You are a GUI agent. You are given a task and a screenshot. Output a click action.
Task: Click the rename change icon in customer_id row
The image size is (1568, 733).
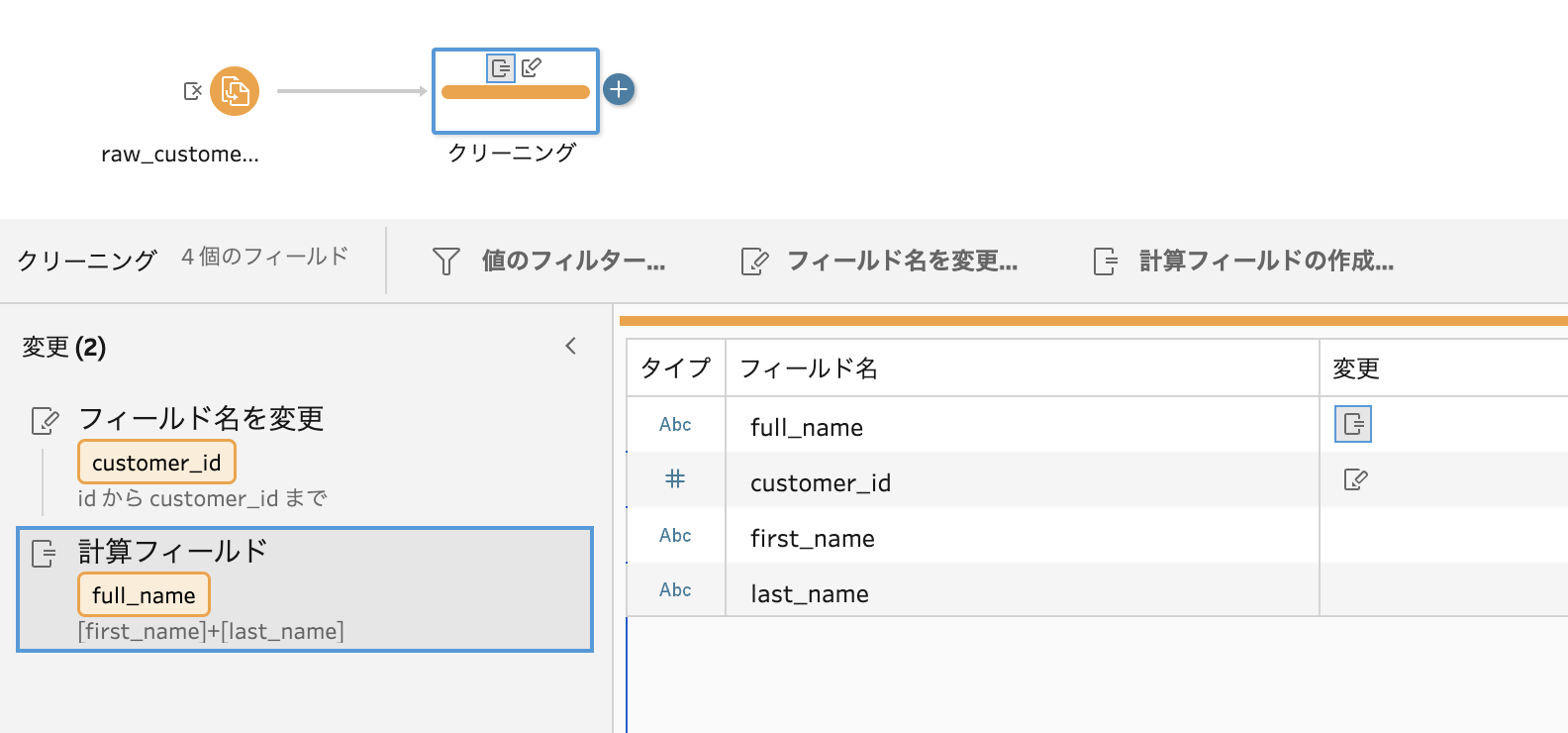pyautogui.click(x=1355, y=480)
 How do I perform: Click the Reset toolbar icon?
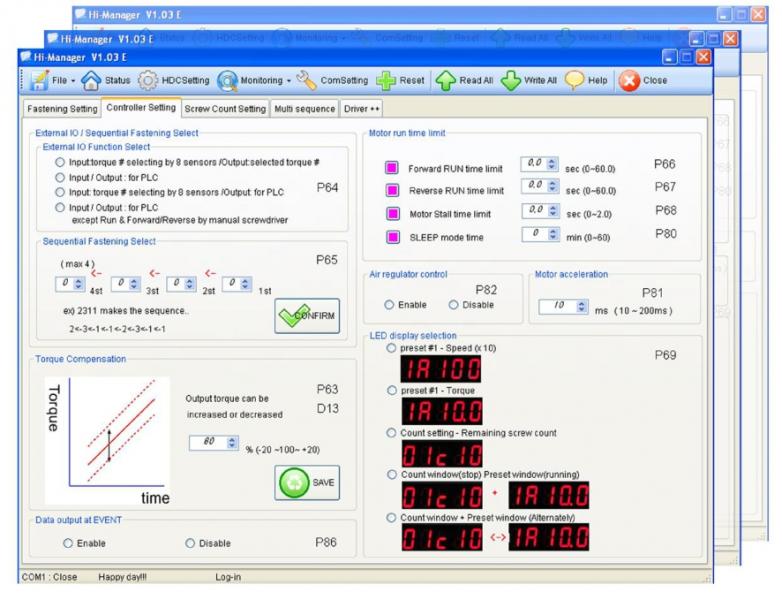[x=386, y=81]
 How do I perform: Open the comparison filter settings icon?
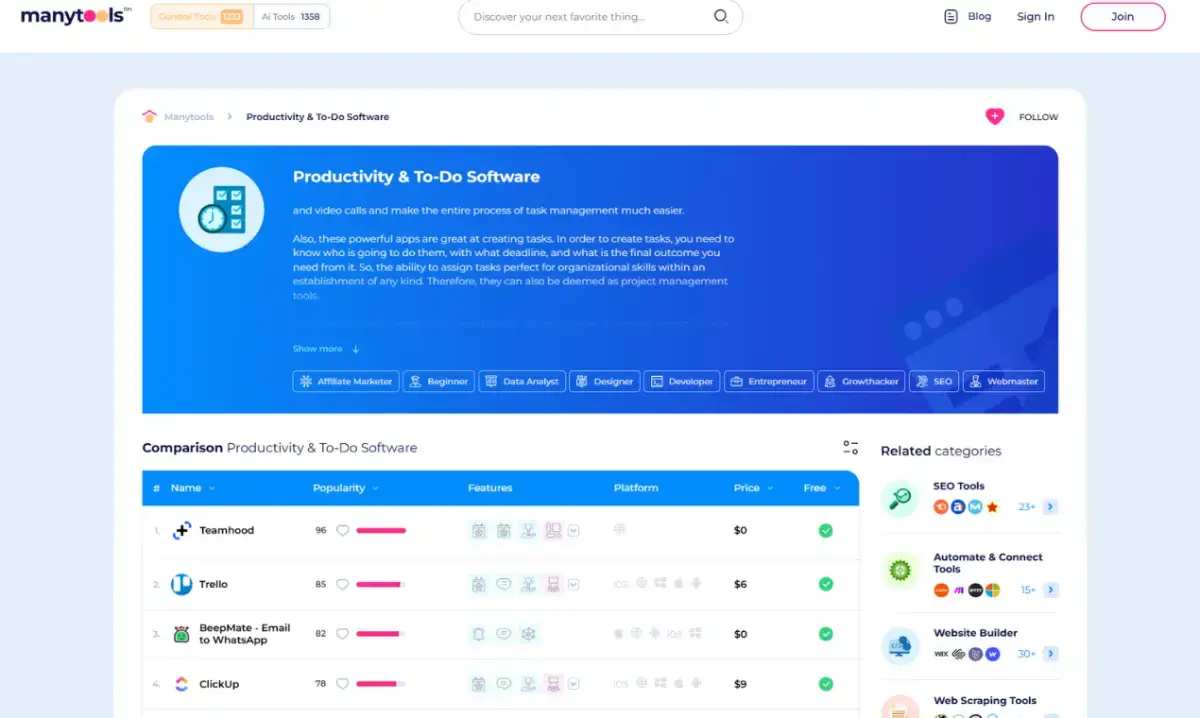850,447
^^^^
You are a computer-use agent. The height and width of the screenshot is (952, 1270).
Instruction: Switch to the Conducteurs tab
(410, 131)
^^^^
Task prompt: Look over the entries for "agent", then copy every line that includes that string.

Answer box:
You are a GUI agent. You are given a task and a screenshot. Output a click action.
You are a computer-use agent. The height and width of the screenshot is (952, 1270).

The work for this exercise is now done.